*** DATA FOR THE TASK Section Begins ***

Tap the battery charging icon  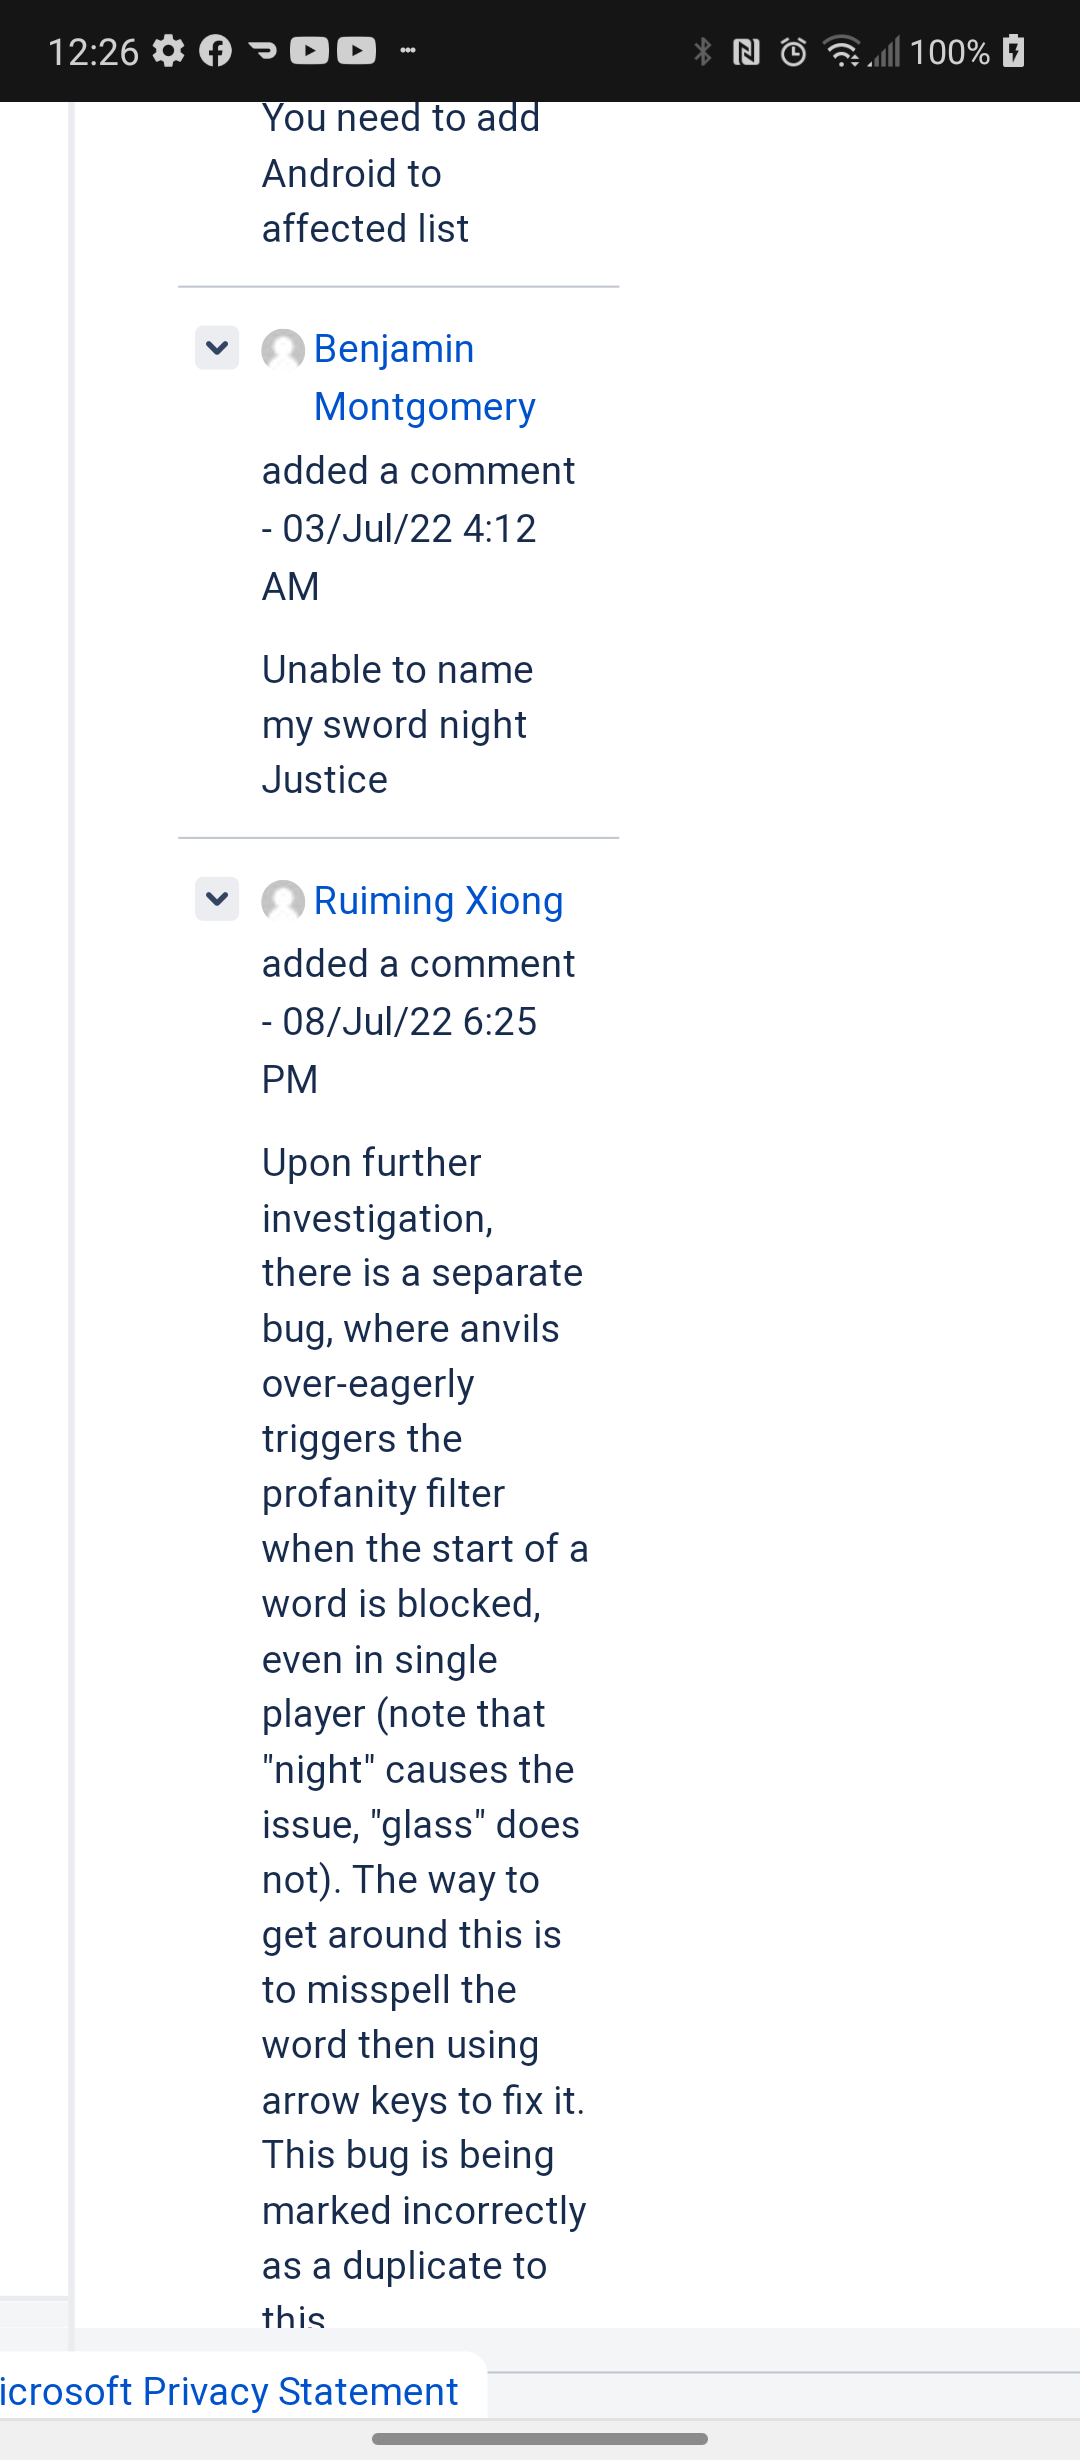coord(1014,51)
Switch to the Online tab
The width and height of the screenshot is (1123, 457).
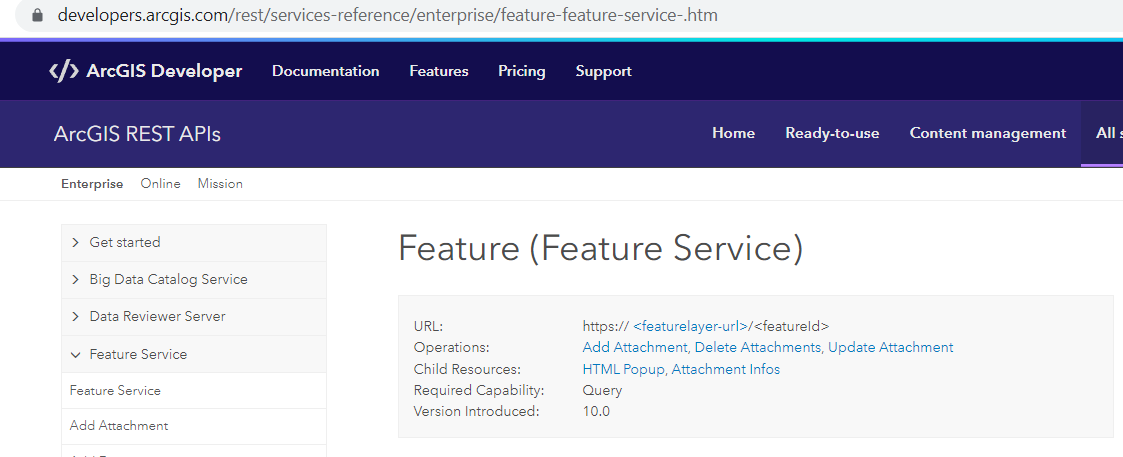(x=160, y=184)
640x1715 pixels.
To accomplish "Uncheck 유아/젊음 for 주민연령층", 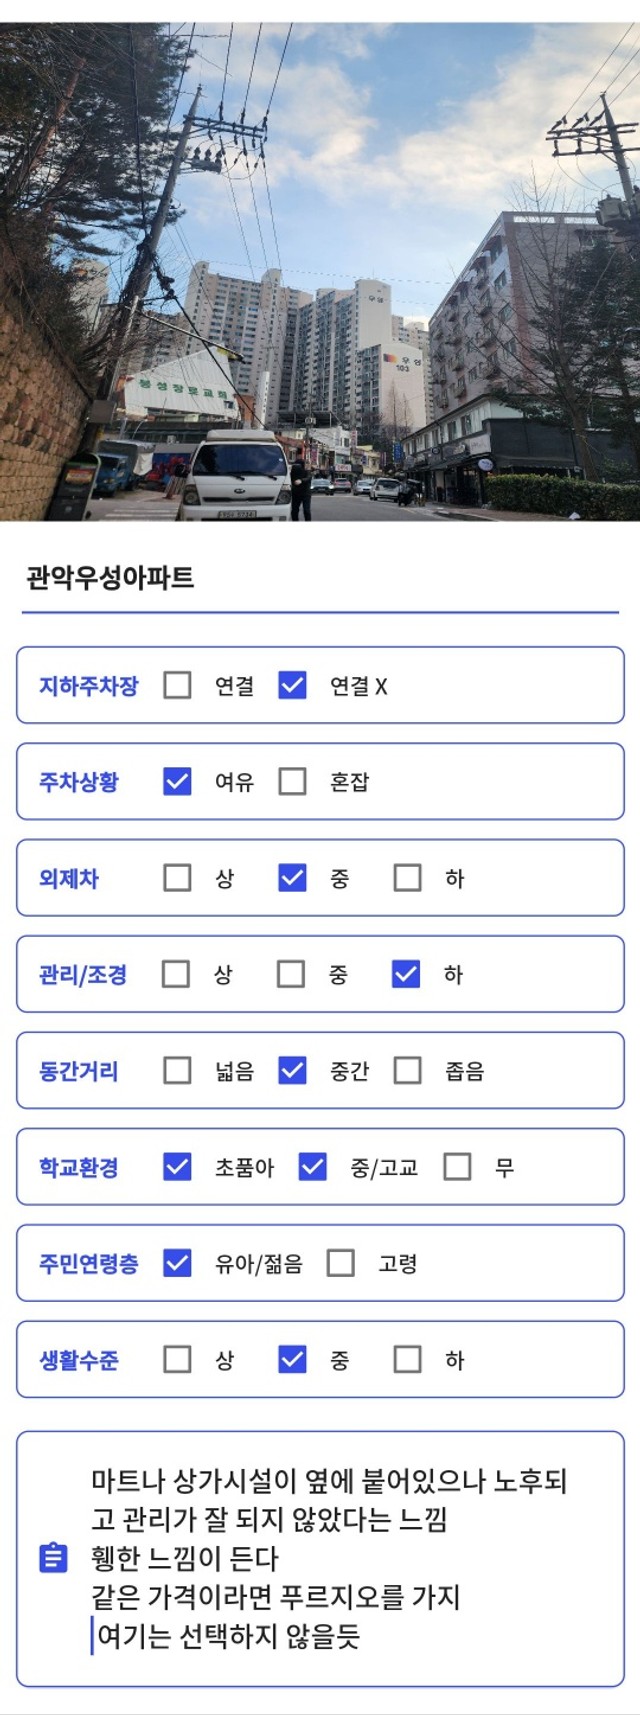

*** DATA FOR THE TASK Section Ends ***

# TASK INSTRUCTIONS
Restate word for word only the lines from the one with "Switch to the Online tab" through the last line of the material, both included. Any picture should be left out.

# YOUR SOLUTION
Switch to the Online tab
The width and height of the screenshot is (1123, 457).
(x=160, y=184)
640x1715 pixels.
To accomplish "Uncheck 유아/젊음 for 주민연령층", 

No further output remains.